* QUOTED PASSAGE:
********

Path 2: Roxbury Timeline. In the classroom, we discovered that Roxbury used to be known as Rocksberry for the stone material it provided to many of Boston’s buildings in the 1700s; and, in the 1830s, it even boasted a port that bypassed the busy Boston port, which today has been paved over to create the Melnea Cass thoroughfare. The old town was also famous for the Roxbury Russet apple, and the students now know that the many fruit orchards certainly inspired the name of their school, Orchard Gardens.
Path 3: Roxbury Kit of Parts. On our first walk outside the classroom, our simple path around the school found objects of wonder in the familiar environment. We saw the old brick school left abandoned, Howard’s Storage that students see as a landmark, patches of green and fenced edges they can’t cross.
Path 4: Finding sites. On our second walk in the neighborhood, we discovered and photographed many empty lots that could be used for community projects.
Path 5 – The Toxic Tour. Alternatives for Community and Environment (ACE), an environmental justice non-profit organization just blocks from Orchard Gardens, led a valuable tour of the Toxic Sites in the area providing all too tangible reasons regarding the value of knowing your city and striving for environmental justice. Among many sites, we learned that an empty lot on Dudley Street still needs to be cleaned up from harmful asbestos toxins in the ground.
Path 6: Tracing the Roxbury Trail. Like Boston’s Freedom Trail, in Tracking Roxbury: Tales and Trails, we traced a trail around Orchard Gardens Public School. With colored chalk, three student teams representing Roxbury’s Past, Present and Future set out to draw three discrete paths from the school’s front doors along their particular Roxbury Trail. Each trail culminated in posters showing the process of investigation these students engaged in during the past semester. Collages, sketches and descriptive words showed the work and the process. These paths people could follow and learn about their area.
The three paths of past, present and future. Click on image to see it at full size.
After the paths, we are left with the experience. I think it is important to demystify space; this is especially true for an area perceived as a ‘ghetto’. The ghetto is not inherently bad, as many students did say. The neighborhood is the way it is because of planning policies, economic investments and many big and small decisions that shape a place over time. More importantly, the many paths the students walked throughout that semester showed that the place is constantly changing, and the students can be a part of that change.

********

* RECORD SET:
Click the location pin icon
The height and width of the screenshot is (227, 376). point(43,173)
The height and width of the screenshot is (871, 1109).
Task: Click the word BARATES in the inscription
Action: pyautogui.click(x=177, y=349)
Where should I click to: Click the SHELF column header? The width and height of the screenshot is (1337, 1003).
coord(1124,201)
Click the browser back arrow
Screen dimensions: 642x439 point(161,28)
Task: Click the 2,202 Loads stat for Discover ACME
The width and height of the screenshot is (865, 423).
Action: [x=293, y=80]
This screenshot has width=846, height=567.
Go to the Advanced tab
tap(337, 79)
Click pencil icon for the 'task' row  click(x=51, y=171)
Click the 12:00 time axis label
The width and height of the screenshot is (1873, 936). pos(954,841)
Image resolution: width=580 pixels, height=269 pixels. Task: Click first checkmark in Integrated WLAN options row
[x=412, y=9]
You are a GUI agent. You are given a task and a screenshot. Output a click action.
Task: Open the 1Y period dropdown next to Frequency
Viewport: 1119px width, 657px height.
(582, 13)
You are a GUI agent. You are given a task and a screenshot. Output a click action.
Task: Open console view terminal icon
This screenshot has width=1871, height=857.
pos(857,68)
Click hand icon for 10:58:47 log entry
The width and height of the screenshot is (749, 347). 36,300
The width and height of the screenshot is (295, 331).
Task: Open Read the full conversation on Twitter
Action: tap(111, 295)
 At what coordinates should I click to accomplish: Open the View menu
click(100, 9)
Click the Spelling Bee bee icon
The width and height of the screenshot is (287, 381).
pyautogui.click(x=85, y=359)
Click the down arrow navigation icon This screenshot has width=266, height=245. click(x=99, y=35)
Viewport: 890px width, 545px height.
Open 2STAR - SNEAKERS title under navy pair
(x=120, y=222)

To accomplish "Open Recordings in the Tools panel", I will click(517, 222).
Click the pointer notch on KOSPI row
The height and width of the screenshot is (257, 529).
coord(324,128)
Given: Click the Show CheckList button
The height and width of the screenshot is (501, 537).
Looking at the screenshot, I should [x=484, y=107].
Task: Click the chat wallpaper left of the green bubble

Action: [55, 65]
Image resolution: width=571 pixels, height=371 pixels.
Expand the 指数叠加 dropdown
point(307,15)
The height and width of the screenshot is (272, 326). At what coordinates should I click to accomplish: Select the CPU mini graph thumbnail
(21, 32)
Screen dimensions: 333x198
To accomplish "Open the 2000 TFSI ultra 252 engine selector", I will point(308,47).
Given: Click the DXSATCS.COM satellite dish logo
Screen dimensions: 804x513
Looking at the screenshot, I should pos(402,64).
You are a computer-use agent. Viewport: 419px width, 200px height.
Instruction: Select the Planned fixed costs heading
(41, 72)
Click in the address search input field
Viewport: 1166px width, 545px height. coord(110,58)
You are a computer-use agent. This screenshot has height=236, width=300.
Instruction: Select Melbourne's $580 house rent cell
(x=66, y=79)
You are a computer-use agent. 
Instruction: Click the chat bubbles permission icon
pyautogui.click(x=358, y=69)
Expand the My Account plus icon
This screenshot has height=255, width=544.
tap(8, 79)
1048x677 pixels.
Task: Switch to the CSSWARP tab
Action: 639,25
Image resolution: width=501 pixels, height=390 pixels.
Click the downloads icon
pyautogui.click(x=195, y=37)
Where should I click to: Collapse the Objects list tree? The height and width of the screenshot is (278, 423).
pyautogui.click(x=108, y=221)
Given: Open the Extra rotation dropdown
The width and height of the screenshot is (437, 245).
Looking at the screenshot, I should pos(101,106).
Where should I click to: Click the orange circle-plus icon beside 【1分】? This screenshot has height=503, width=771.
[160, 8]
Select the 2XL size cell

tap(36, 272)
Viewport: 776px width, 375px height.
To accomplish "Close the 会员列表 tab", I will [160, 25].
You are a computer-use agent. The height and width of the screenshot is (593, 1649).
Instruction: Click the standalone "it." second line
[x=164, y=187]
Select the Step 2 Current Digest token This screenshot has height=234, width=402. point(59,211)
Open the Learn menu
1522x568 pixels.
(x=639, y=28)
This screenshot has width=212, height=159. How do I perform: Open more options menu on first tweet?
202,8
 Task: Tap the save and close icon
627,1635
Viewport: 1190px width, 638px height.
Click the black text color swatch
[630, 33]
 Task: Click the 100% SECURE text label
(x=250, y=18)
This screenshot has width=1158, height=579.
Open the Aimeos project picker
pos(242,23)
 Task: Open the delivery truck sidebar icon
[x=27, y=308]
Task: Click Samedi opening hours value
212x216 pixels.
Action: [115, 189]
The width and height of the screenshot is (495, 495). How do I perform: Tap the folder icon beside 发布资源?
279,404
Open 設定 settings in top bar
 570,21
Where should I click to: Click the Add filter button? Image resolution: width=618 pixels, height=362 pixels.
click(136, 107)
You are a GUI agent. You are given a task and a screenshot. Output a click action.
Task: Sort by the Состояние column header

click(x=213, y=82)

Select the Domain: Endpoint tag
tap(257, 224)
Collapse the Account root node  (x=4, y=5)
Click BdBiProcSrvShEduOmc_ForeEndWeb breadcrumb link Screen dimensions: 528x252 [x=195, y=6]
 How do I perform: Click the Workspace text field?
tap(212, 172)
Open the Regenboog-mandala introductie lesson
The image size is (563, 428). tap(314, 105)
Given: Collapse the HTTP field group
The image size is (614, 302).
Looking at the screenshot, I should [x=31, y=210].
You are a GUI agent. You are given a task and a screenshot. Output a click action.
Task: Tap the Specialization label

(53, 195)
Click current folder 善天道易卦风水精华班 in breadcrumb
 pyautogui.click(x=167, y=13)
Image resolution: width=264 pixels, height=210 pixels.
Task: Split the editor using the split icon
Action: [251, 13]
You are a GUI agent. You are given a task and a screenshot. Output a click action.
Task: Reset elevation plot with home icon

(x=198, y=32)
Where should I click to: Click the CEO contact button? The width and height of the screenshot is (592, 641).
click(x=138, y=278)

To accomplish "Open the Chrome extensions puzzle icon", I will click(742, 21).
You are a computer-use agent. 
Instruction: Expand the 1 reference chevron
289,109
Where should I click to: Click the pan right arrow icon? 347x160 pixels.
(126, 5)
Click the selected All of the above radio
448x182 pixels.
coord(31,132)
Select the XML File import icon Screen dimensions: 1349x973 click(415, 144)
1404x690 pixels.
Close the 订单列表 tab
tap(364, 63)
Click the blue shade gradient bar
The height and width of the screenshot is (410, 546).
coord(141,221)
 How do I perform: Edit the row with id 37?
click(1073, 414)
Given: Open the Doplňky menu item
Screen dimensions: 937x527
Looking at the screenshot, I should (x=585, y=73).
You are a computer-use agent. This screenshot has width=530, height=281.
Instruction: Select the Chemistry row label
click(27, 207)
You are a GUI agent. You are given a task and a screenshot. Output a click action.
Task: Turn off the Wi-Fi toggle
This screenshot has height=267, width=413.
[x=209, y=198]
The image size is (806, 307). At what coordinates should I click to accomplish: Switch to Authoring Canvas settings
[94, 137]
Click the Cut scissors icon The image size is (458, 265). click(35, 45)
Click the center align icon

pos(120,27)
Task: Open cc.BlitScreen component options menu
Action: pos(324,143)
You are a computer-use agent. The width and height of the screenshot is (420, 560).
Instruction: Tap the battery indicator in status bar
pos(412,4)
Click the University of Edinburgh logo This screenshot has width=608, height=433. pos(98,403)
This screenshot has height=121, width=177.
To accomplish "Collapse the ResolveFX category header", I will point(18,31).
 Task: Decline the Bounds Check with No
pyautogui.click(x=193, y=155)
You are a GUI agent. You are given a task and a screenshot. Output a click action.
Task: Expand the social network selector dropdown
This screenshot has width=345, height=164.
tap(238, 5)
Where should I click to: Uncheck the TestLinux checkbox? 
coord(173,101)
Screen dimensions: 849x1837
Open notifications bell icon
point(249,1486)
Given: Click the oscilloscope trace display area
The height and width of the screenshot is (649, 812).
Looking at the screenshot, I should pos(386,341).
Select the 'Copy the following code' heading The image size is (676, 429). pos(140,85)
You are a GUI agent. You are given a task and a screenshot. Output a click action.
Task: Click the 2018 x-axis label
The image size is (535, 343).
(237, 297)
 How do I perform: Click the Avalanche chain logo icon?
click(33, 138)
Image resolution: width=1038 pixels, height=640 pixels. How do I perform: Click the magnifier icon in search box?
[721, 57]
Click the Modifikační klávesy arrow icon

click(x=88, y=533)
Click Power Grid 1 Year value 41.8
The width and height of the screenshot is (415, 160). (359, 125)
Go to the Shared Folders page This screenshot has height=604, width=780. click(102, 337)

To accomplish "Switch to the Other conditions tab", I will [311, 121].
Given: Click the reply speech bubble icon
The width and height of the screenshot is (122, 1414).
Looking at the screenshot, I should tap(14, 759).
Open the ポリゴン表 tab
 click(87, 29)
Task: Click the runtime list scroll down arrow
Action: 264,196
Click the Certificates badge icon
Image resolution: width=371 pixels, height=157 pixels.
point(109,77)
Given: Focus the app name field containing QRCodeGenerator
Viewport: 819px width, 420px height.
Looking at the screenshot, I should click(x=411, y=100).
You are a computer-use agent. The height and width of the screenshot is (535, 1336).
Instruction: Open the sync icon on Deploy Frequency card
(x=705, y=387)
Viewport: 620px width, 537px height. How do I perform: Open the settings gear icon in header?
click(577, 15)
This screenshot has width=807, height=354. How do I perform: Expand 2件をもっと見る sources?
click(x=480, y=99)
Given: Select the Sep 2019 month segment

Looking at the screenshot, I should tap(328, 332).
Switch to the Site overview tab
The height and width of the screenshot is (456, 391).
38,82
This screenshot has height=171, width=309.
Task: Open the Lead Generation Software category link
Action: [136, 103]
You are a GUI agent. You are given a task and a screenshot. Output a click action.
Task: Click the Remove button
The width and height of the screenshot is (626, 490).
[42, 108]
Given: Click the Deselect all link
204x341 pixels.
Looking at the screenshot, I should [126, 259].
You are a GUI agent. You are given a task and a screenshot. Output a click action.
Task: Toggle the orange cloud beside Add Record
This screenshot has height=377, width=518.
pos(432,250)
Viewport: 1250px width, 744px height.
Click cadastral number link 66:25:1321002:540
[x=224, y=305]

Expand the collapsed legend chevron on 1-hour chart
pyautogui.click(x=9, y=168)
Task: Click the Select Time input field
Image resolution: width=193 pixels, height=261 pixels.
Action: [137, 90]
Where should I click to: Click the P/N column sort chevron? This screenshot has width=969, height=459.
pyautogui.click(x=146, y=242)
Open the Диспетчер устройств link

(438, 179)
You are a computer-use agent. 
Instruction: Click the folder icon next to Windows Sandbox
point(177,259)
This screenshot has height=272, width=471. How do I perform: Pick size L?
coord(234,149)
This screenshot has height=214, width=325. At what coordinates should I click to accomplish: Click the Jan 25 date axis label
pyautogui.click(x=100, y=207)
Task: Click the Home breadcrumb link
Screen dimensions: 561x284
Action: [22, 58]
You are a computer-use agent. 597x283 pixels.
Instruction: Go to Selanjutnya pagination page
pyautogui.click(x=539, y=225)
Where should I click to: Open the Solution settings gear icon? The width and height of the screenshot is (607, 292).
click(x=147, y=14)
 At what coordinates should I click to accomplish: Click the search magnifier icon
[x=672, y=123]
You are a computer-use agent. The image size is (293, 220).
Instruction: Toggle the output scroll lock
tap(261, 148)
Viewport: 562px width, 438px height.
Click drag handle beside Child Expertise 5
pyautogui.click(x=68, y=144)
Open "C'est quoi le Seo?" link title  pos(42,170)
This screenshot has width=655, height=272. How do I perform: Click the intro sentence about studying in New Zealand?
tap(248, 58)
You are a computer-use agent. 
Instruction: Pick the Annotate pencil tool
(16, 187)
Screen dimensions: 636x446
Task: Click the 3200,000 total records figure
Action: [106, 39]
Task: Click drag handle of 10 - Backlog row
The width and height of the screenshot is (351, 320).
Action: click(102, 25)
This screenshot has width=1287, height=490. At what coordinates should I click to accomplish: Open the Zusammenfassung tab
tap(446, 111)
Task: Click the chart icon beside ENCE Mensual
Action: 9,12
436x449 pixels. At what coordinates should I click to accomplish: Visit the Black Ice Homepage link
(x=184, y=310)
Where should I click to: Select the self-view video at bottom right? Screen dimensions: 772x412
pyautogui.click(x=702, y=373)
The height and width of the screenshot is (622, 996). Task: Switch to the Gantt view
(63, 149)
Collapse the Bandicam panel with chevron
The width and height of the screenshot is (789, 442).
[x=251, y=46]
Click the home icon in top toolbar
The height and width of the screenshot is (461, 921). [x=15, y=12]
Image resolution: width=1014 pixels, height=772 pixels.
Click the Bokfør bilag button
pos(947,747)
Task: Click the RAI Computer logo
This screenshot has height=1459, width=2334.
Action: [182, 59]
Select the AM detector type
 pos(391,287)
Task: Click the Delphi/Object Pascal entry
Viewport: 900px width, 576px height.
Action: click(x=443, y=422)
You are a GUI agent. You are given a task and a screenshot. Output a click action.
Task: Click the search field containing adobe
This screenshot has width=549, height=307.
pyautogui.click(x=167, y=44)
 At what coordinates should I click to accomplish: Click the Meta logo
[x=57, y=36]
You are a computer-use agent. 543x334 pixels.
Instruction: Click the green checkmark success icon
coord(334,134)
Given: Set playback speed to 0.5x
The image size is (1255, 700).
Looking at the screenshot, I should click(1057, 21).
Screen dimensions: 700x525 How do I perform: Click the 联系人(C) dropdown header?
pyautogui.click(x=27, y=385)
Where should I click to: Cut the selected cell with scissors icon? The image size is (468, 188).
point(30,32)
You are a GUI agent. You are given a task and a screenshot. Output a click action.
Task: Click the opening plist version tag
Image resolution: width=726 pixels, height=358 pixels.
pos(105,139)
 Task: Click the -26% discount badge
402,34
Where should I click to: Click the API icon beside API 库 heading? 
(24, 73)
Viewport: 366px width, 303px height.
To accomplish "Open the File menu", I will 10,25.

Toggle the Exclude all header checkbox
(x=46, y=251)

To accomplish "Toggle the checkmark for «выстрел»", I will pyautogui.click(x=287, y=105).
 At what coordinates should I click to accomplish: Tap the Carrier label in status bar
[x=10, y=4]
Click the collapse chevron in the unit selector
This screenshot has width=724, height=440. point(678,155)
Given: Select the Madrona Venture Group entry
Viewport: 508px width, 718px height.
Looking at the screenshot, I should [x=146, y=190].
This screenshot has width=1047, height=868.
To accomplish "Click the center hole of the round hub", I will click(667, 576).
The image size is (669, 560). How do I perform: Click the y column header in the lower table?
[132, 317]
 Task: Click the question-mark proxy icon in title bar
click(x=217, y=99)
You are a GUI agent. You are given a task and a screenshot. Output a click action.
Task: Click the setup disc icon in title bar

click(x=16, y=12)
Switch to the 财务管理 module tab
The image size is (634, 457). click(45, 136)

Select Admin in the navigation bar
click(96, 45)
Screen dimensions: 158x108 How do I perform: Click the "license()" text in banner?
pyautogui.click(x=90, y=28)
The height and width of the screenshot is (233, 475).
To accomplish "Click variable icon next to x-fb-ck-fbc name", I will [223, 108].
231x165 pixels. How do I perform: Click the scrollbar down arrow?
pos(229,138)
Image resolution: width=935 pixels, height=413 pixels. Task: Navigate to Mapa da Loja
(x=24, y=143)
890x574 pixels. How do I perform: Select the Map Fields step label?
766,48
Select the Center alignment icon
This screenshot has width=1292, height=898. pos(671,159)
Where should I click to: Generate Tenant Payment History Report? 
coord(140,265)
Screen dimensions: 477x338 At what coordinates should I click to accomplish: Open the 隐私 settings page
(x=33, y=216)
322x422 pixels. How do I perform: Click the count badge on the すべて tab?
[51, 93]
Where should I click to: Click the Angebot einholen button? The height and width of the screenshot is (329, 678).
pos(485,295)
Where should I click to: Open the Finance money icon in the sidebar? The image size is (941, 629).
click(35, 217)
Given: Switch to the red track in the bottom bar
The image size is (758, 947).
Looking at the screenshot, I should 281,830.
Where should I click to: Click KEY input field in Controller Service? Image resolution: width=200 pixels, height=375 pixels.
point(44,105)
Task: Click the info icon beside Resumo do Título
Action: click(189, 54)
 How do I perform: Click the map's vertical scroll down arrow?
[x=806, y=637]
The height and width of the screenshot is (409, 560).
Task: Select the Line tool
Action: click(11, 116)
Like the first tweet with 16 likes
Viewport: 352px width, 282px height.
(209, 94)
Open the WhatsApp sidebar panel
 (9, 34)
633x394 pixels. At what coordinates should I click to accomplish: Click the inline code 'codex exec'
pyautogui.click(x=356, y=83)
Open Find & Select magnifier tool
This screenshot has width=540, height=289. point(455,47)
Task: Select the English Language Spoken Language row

********

* EXERCISE:
Continue the account of the Orchard Gardens students' Roxbury paths from the point where it stops, setting aside the rows.

* EXPECTED ANSWER:
The students presented their many trails and findings at the Citizen School WOW Final Presentation in December 2010. The other after-school programs within the City Building theme displayed their projects – green buildings, parks and a futuristic café. Our project was our process and the path we drew around the school. In a world where so much is material, creating a final product that is an intangible process, a chalked path washed away by the rain is a fragile offering.
Perhaps the ephemeral project, difficult to communicate to an audience, is most important for those who performed it. They are the ones that can enact change on the environment. And while the process is not a product, it does remain an open platform to be revived on any walk down any path.
(In implementing the lesson plans I collaborated with Ben Peterson of the Rhode Island School of Design and Shreiya Madhusoodanan of Boston Architectural College.)
Post and photos by Claudia Paraschiv, who also chronicled El Carrito, the mobile participation cart.
Thank you so much for what seemed to me the tender realization of the lives of our ancestors and how their lives persist in real terms to enrich ours. How kind of you to give this gift to your students.
Thanks for the comment. It really was lovely to take the students outside the classroom and see them engage with their environment and imagine how it used to be.